Start of Exercise data
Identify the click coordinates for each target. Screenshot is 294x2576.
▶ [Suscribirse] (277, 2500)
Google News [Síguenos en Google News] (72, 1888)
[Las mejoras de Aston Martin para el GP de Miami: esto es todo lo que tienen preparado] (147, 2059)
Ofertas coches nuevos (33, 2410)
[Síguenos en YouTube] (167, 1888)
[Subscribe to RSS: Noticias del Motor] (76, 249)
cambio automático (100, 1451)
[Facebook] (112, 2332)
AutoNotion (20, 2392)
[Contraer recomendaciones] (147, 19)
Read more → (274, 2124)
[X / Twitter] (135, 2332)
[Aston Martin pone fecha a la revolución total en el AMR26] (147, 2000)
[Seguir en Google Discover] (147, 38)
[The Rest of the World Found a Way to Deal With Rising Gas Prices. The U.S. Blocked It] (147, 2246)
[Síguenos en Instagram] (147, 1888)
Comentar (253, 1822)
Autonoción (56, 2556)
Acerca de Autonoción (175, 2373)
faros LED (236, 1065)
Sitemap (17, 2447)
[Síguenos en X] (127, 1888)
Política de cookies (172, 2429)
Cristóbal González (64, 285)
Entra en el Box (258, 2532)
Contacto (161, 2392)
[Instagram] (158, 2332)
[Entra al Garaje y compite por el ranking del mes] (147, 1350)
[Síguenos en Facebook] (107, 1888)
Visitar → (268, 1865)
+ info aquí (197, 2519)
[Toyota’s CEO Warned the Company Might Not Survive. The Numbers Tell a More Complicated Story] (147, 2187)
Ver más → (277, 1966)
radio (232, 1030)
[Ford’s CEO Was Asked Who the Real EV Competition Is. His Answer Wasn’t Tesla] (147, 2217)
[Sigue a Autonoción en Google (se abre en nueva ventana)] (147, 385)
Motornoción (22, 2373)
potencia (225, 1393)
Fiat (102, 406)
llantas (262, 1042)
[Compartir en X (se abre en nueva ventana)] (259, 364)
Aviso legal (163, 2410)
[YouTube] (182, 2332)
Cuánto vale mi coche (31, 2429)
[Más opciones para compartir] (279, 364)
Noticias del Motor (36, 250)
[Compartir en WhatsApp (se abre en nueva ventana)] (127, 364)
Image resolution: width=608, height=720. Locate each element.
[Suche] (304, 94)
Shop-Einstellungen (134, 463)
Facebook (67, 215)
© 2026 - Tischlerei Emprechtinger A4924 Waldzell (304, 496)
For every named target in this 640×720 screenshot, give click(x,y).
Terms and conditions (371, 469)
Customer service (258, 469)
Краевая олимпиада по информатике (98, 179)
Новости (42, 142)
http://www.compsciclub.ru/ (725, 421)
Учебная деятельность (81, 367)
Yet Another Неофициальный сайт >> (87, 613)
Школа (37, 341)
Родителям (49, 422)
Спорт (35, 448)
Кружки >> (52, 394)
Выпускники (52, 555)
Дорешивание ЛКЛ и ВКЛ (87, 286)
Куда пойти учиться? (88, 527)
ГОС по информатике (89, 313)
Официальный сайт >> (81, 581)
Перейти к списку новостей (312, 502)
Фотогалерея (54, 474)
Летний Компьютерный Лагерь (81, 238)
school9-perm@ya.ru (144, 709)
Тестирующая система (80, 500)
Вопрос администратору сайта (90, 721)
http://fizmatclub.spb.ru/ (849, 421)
End of Exercise data
**Direction**
Reproduce the items from the beginning through the line containing "llantas (262, 1042)", changing "Aston Martin" to "McLaren" and leaving all else unchanged.

**Result of this exercise**
Identify the click coordinates for each target. Screenshot is 294x2576.
▶ [Suscribirse] (277, 2500)
Google News [Síguenos en Google News] (72, 1888)
[Las mejoras de McLaren para el GP de Miami: esto es todo lo que tienen preparado] (147, 2059)
Ofertas coches nuevos (33, 2410)
[Síguenos en YouTube] (167, 1888)
[Subscribe to RSS: Noticias del Motor] (76, 249)
cambio automático (100, 1451)
[Facebook] (112, 2332)
AutoNotion (20, 2392)
[Contraer recomendaciones] (147, 19)
Read more → (274, 2124)
[X / Twitter] (135, 2332)
[McLaren pone fecha a la revolución total en el AMR26] (147, 2000)
[Seguir en Google Discover] (147, 38)
[The Rest of the World Found a Way to Deal With Rising Gas Prices. The U.S. Blocked It] (147, 2246)
[Síguenos en Instagram] (147, 1888)
Comentar (253, 1822)
Autonoción (56, 2556)
Acerca de Autonoción (175, 2373)
faros LED (236, 1065)
Sitemap (17, 2447)
[Síguenos en X] (127, 1888)
Política de cookies (172, 2429)
Cristóbal González (64, 285)
Entra en el Box (258, 2532)
Contacto (161, 2392)
[Instagram] (158, 2332)
[Entra al Garaje y compite por el ranking del mes] (147, 1350)
[Síguenos en Facebook] (107, 1888)
Visitar → (268, 1865)
+ info aquí (197, 2519)
[Toyota’s CEO Warned the Company Might Not Survive. The Numbers Tell a More Complicated Story] (147, 2187)
Ver más → (277, 1966)
radio (232, 1030)
[Ford’s CEO Was Asked Who the Real EV Competition Is. His Answer Wasn’t Tesla] (147, 2217)
[Sigue a Autonoción en Google (se abre en nueva ventana)] (147, 385)
Motornoción (22, 2373)
potencia (225, 1393)
Fiat (102, 406)
llantas (262, 1042)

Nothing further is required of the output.